▶ WORK INSTRUCTION: Output, word for word, the line that contains "Select the Eyedropper color picker tool" and all lines after it in the records below, omitting pictures.

▶ AVAILABLE RECORDS:
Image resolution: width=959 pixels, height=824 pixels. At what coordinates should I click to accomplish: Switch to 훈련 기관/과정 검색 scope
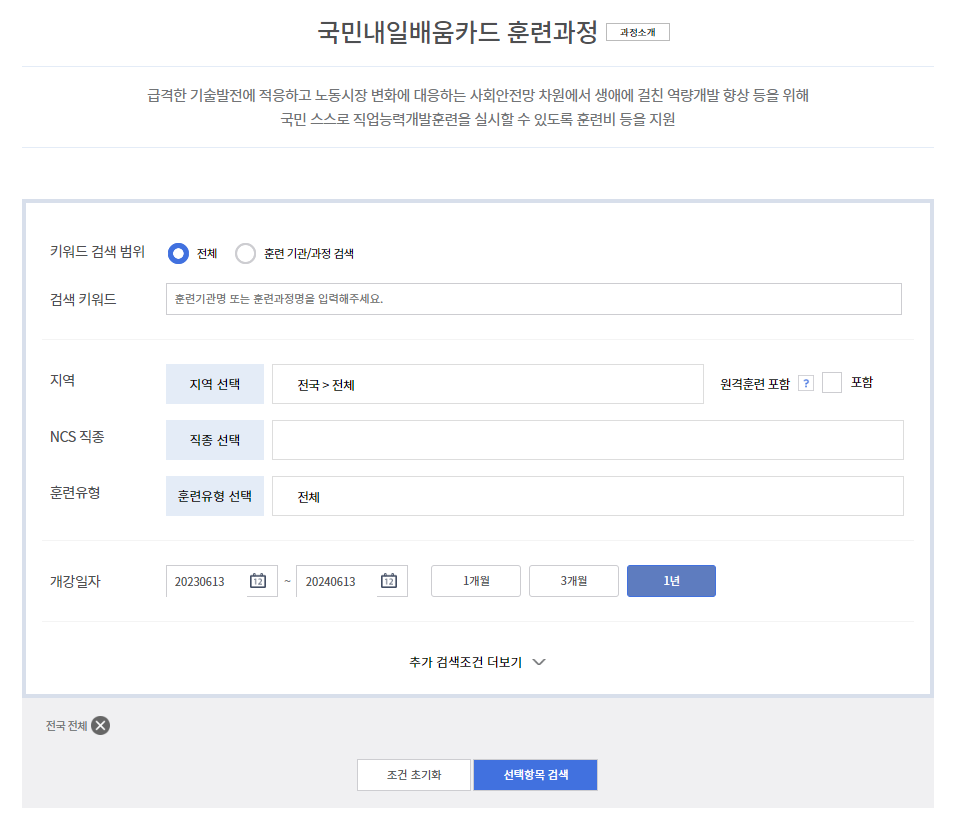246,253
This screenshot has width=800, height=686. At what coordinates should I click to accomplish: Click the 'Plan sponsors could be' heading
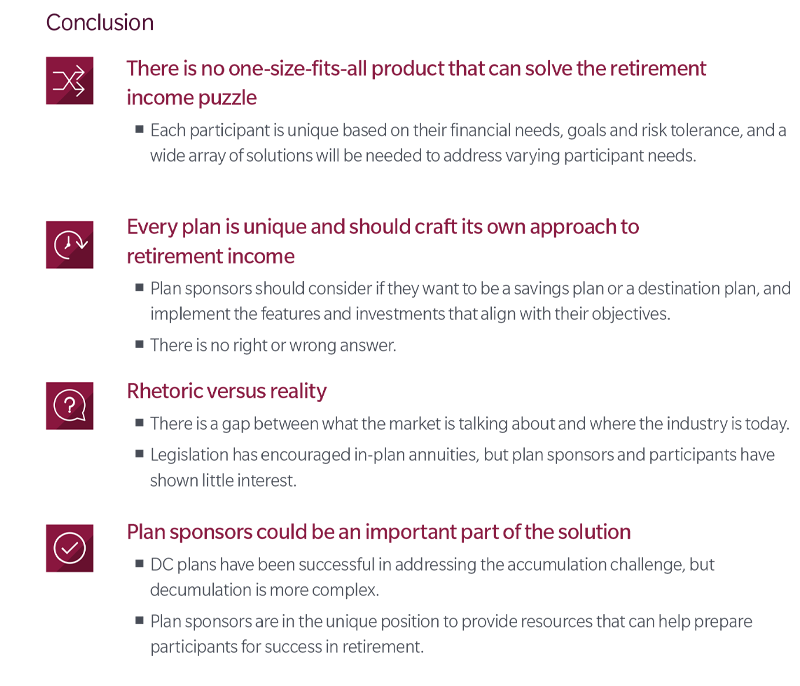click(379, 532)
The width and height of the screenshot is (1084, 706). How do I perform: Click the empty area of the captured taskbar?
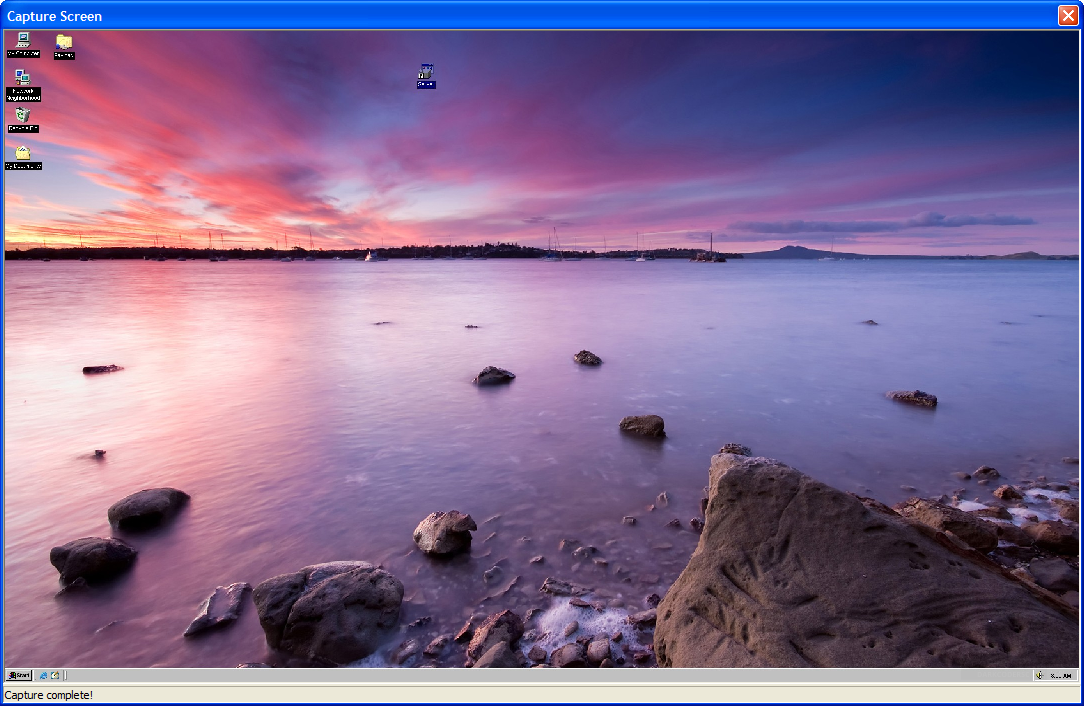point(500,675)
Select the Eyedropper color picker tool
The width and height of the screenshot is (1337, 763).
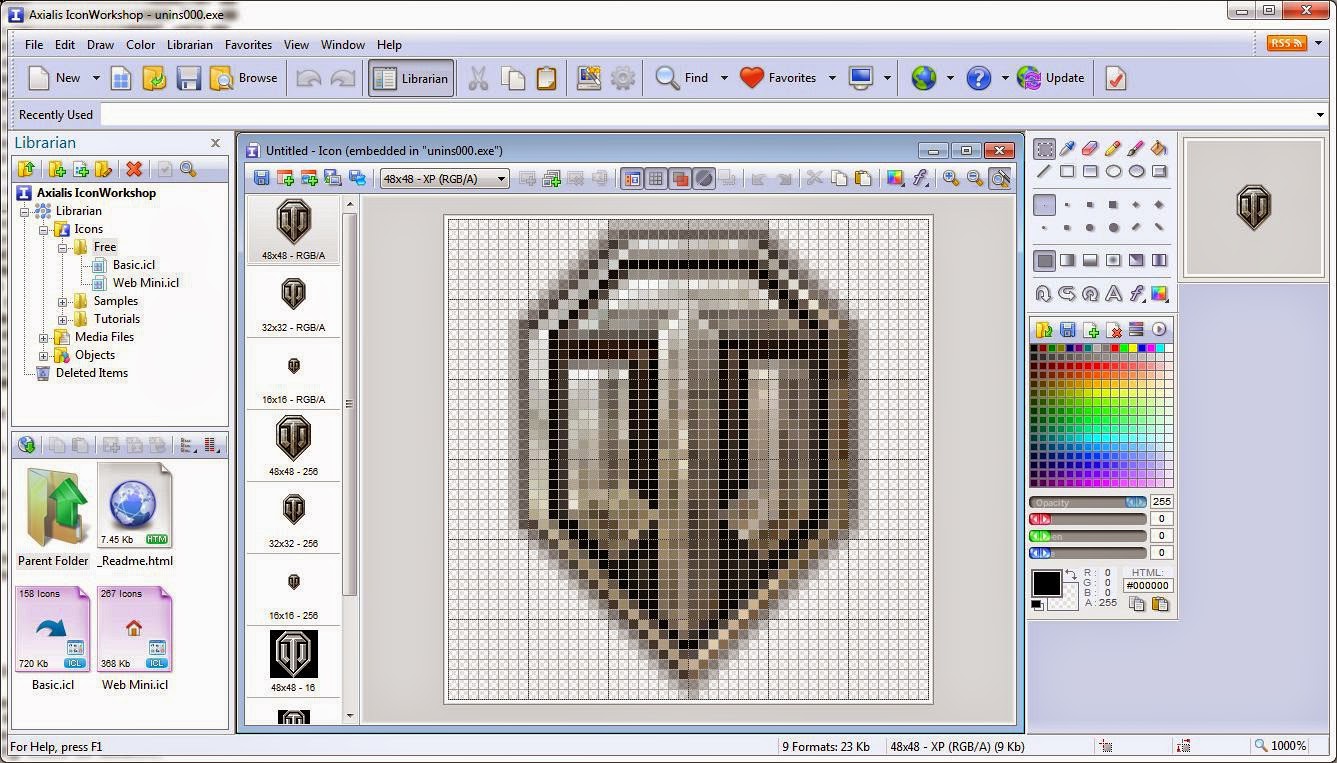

▶ FINISHED TASK:
Select the Eyedropper color picker tool
The width and height of the screenshot is (1337, 763).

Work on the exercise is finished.